Metadata service Storage any available port Internal communication between MDS services, as well as with chunks services and clients.
Chunk service any available port Internal communication with MDS services and clients.
Client any available port Internal communication with MDS and chunk services.
Backup Gateway Backup (ABGW) public TCP 40440, 44445 External data exchange with Acronis Cyber Protect agents and Acronis Cyber Protect Cloud.
Backup (ABGW) private any available port Internal management of and data exchange between multiple backup storage services.
iSCSI iSCSI TCP 3260 External data exchange with the iSCSI access point.

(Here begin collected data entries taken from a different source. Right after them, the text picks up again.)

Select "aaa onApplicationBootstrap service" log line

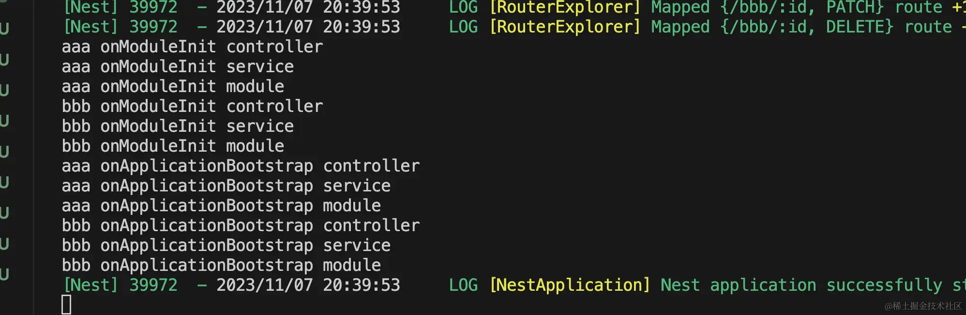226,186
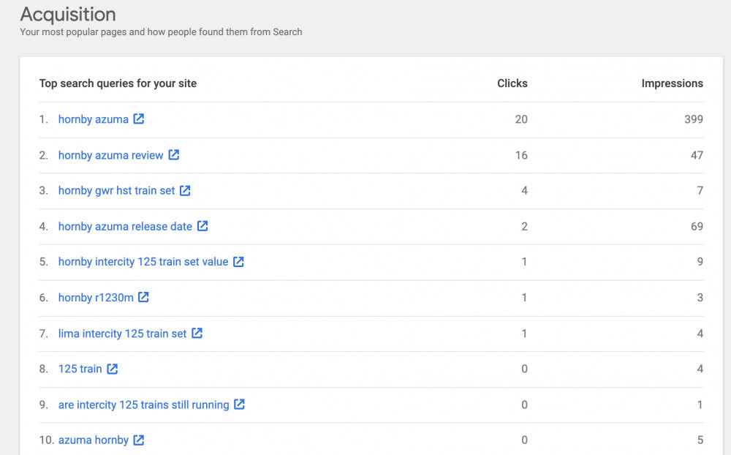Open the 'hornby r1230m' query link
The width and height of the screenshot is (731, 455).
click(96, 298)
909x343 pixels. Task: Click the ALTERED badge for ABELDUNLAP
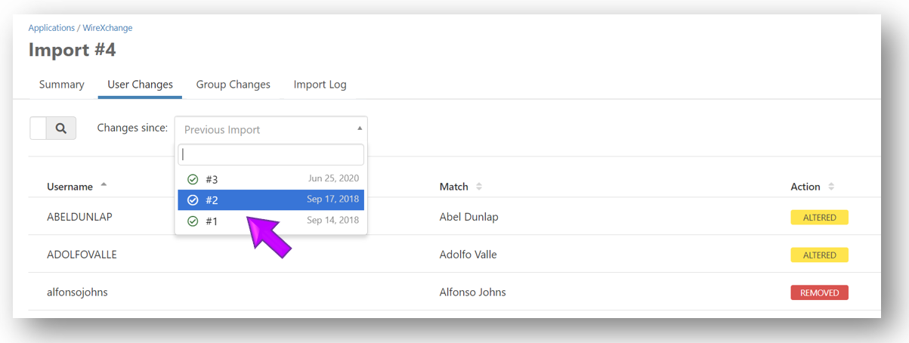819,218
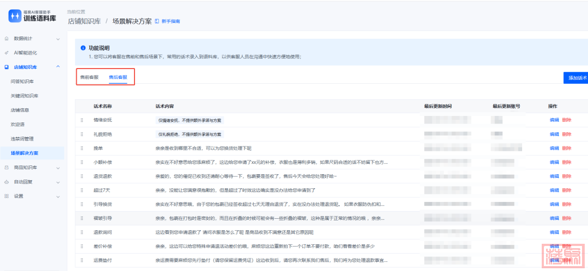This screenshot has height=271, width=588.
Task: Expand the 设置 menu chevron
Action: click(x=58, y=196)
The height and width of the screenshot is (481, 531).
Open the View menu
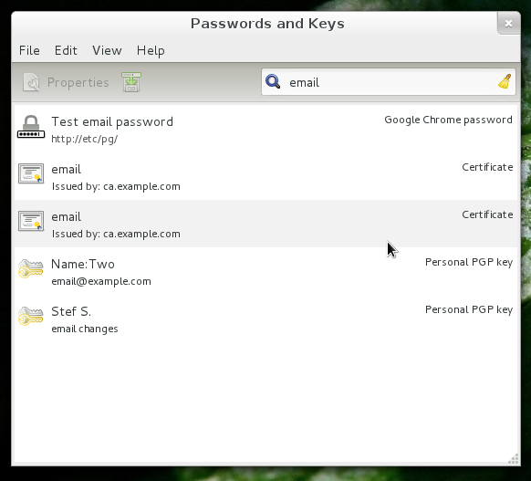(x=107, y=50)
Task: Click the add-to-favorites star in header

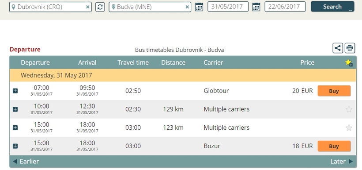Action: pos(349,62)
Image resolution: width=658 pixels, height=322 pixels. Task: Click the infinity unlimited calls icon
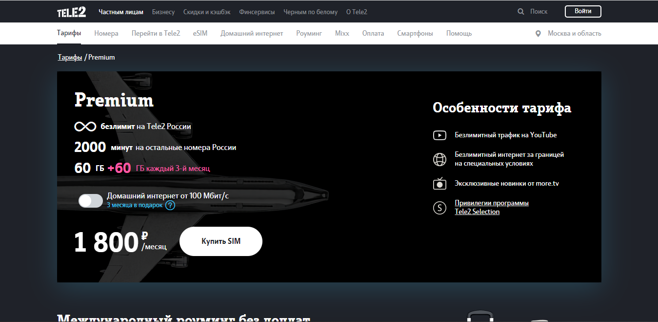tap(85, 127)

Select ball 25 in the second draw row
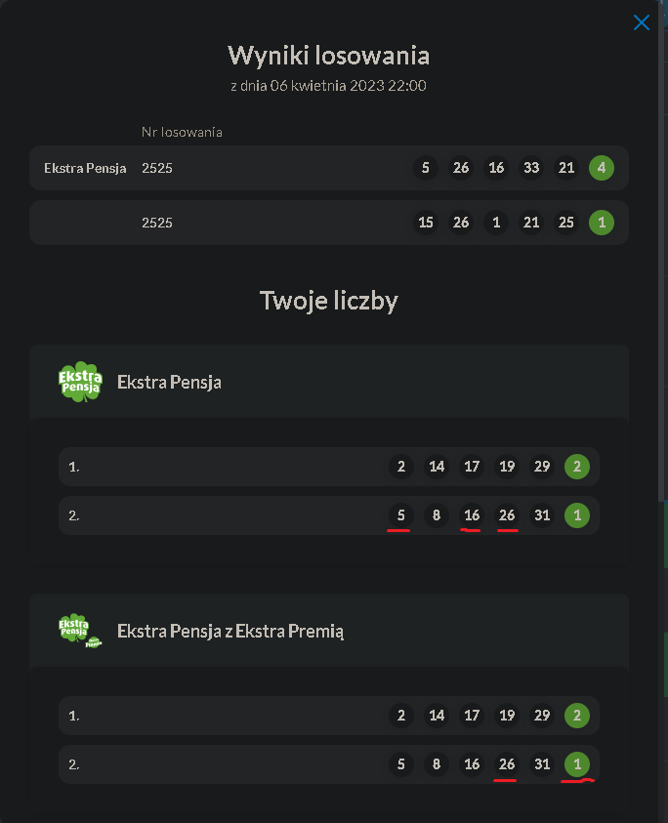click(566, 223)
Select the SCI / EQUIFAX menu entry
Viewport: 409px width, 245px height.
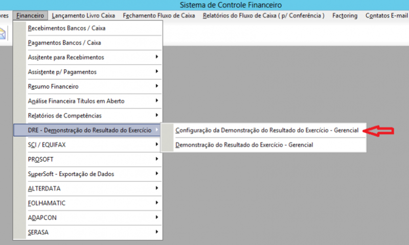47,145
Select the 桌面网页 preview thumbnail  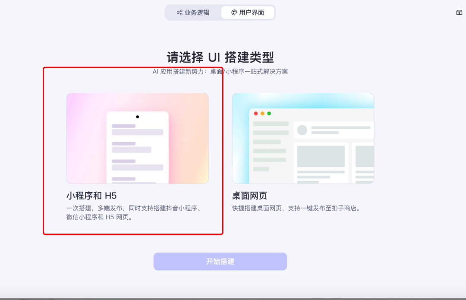tap(303, 138)
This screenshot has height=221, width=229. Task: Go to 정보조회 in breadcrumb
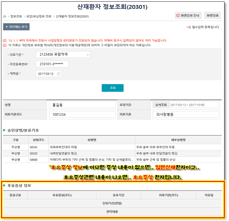pyautogui.click(x=16, y=16)
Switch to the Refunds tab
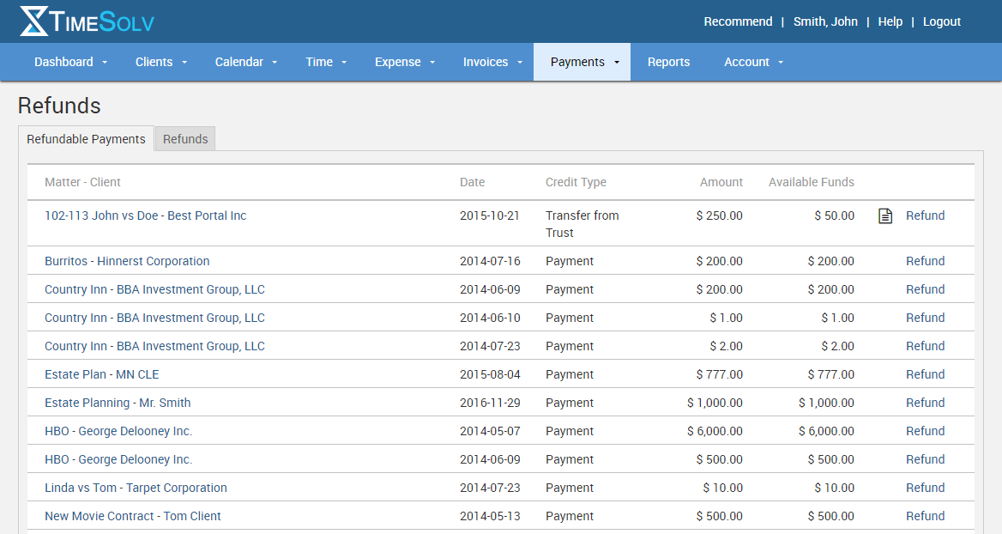 (x=184, y=138)
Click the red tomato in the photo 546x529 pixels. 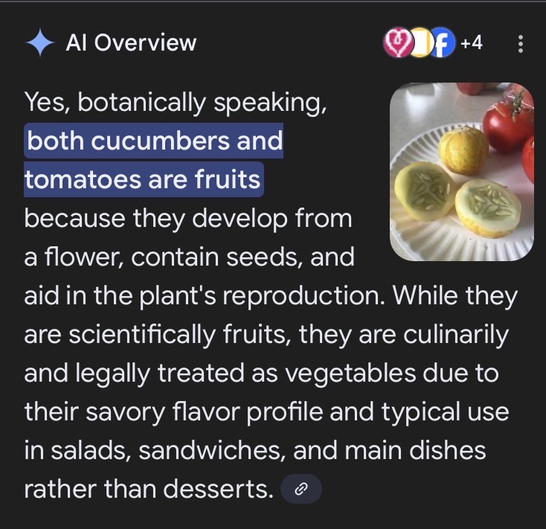[x=510, y=119]
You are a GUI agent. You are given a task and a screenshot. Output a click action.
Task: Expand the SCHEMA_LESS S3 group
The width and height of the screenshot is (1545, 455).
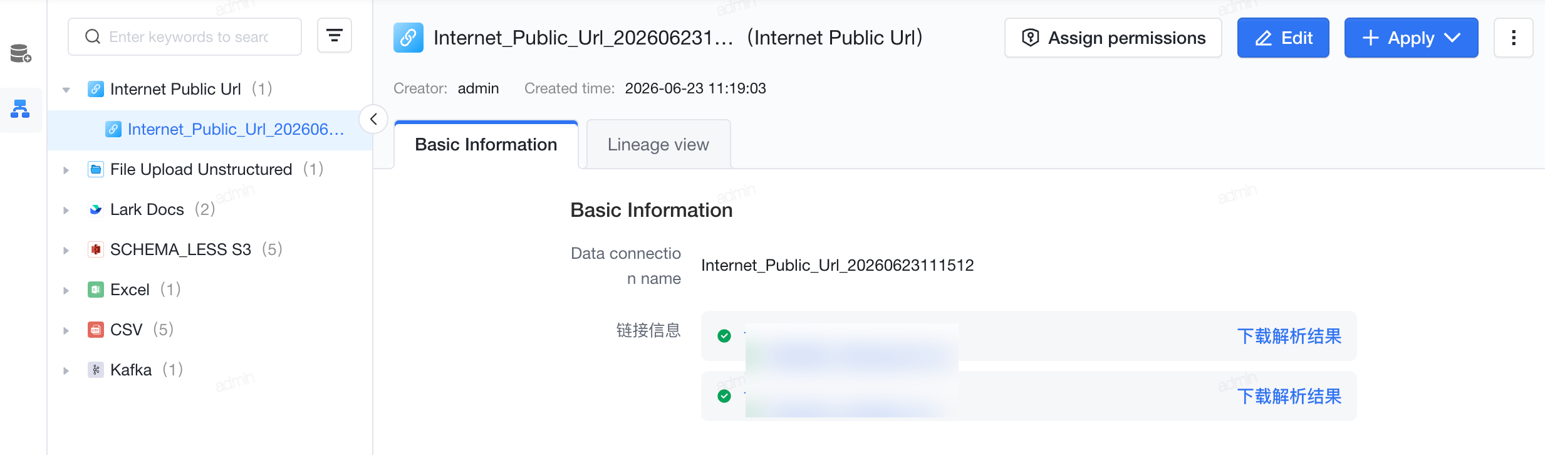point(66,250)
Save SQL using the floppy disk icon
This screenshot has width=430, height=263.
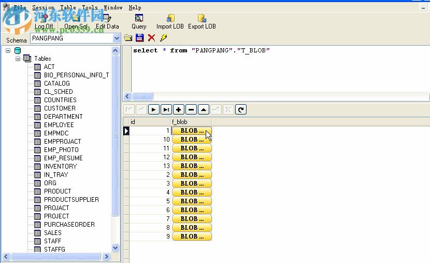pyautogui.click(x=139, y=38)
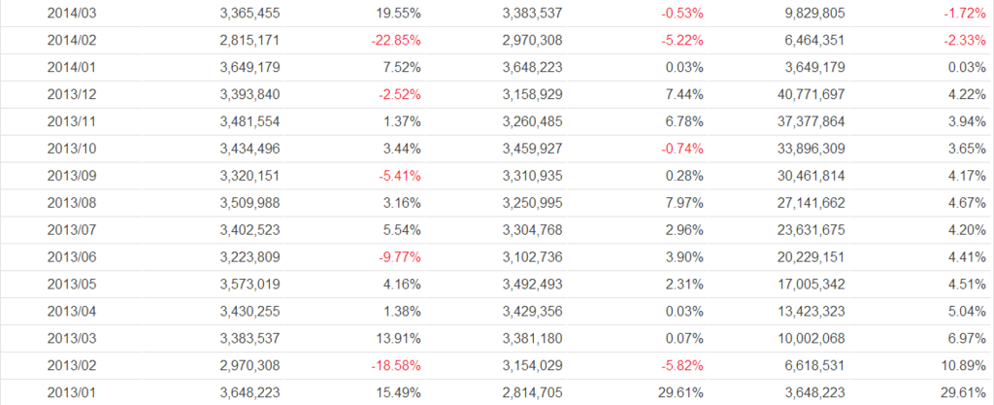Click the red -2.52% percentage
The width and height of the screenshot is (994, 405).
click(399, 92)
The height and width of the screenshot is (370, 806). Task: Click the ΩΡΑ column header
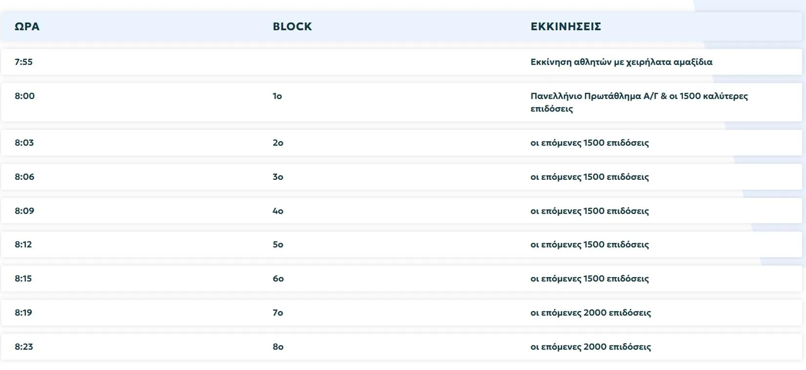click(27, 26)
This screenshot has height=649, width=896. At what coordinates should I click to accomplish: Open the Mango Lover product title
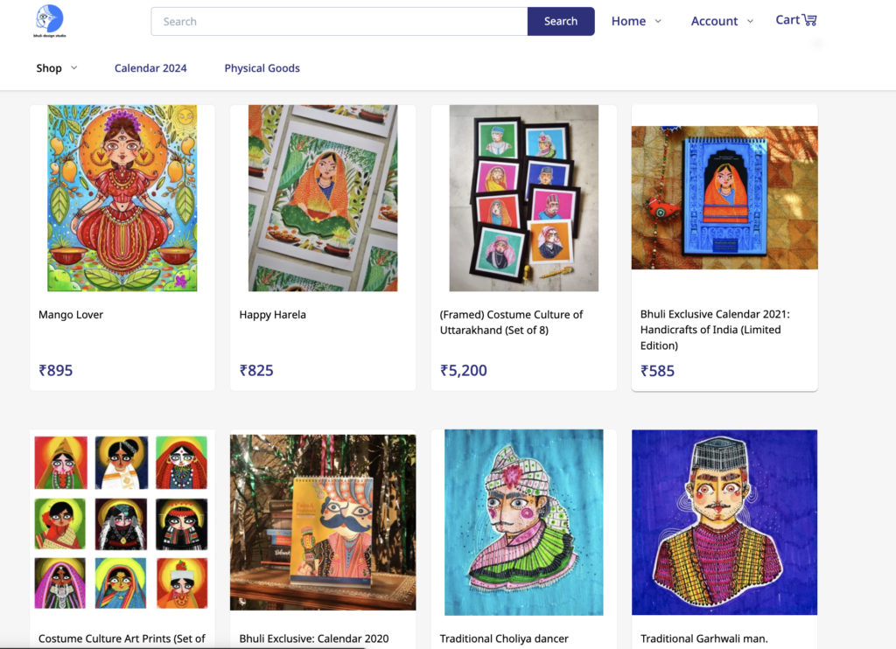tap(71, 315)
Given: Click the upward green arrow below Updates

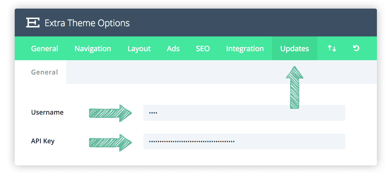Looking at the screenshot, I should (x=294, y=88).
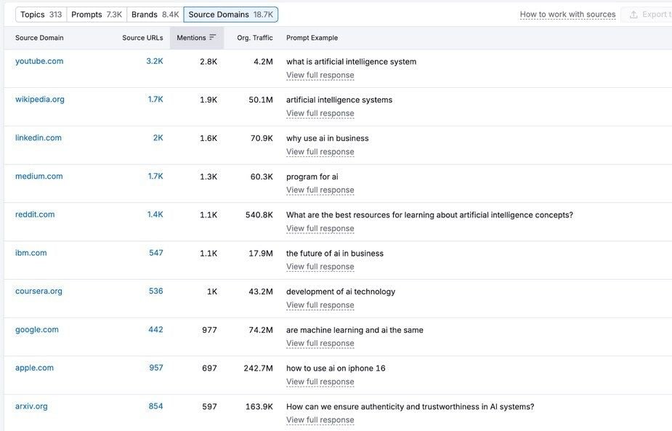Open the How to work with sources guide
The height and width of the screenshot is (431, 672).
point(567,13)
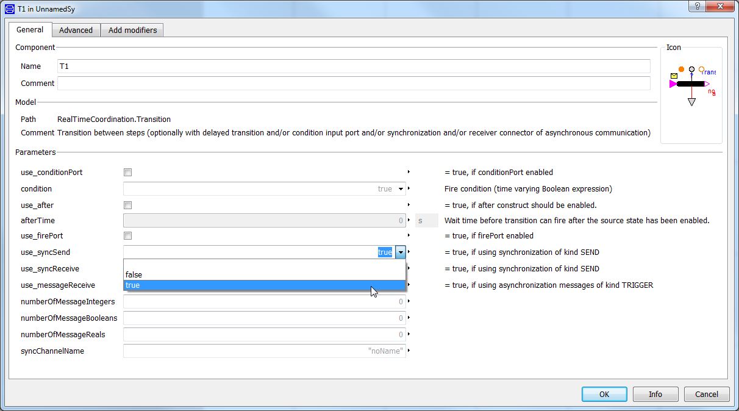
Task: Enable the use_conditionPort checkbox
Action: pyautogui.click(x=127, y=173)
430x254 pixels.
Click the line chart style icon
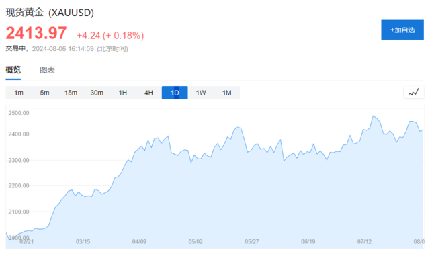pos(414,93)
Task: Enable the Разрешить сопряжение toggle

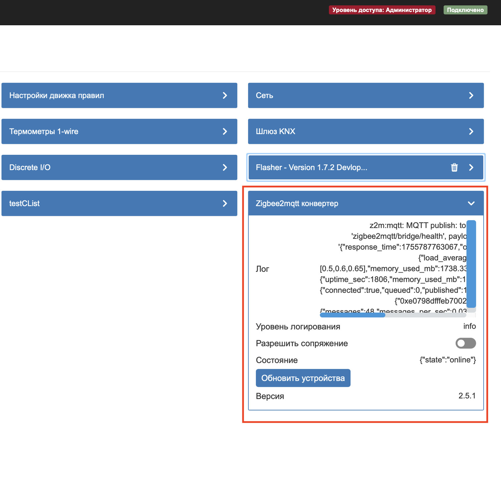Action: [466, 343]
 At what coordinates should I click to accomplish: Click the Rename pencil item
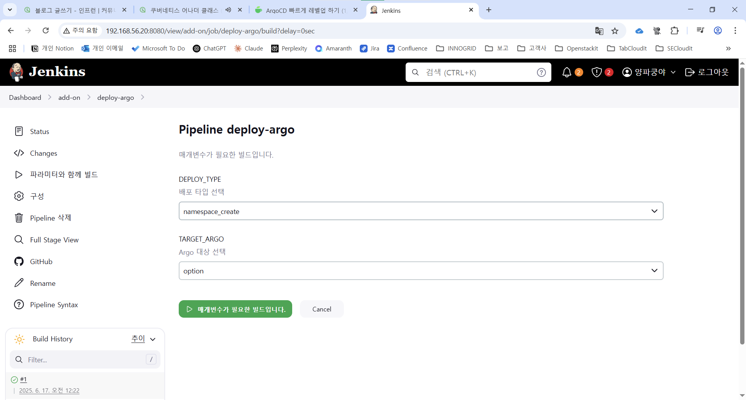point(42,283)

S3 S3 public TCP 80, 443 External data exchange with the S3 access point.
OSTOR private any available port Internal data exchange between multiple S3 services.
NFS NFS TCP/UDP 111, 892, 2049 External data exchange with the NFS access point.
OSTOR private any available port Internal data exchange between multiple NFS services.
Compute Compute API2   External access to standard OpenStack API endpoints:
TCP 5000 Identity API v3
TCP 6080 noVNC Websocket Proxy
TCP 8004 Orchestration Service API v1
TCP 8041 Gnocchi API (billing metering service)
TCP 8774 Compute API
TCP 8776 Block Storage API v3
TCP 8780 Placement API
TCP 9292 Image Service API v2
TCP 9313 Key Manager API v1
TCP 9513 Container Infrastructure Management API (Kubernetes service)
TCP 9696 Networking API v2
TCP 9888 Octavia API v2 (load balancer service)
VM private UDP 4789 Network traffic between VMs in compute virtual networks.
TCP 15900–16900 VNC console traffic.
VM backups TCP 49300–65535 External access to NBD endpoints.
SSH SSH TCP 22 Remote access to nodes via SSH.
SNMP SNMP3 UDP 161 External access to storage cluster monitoring statistics via the SNMP protocol.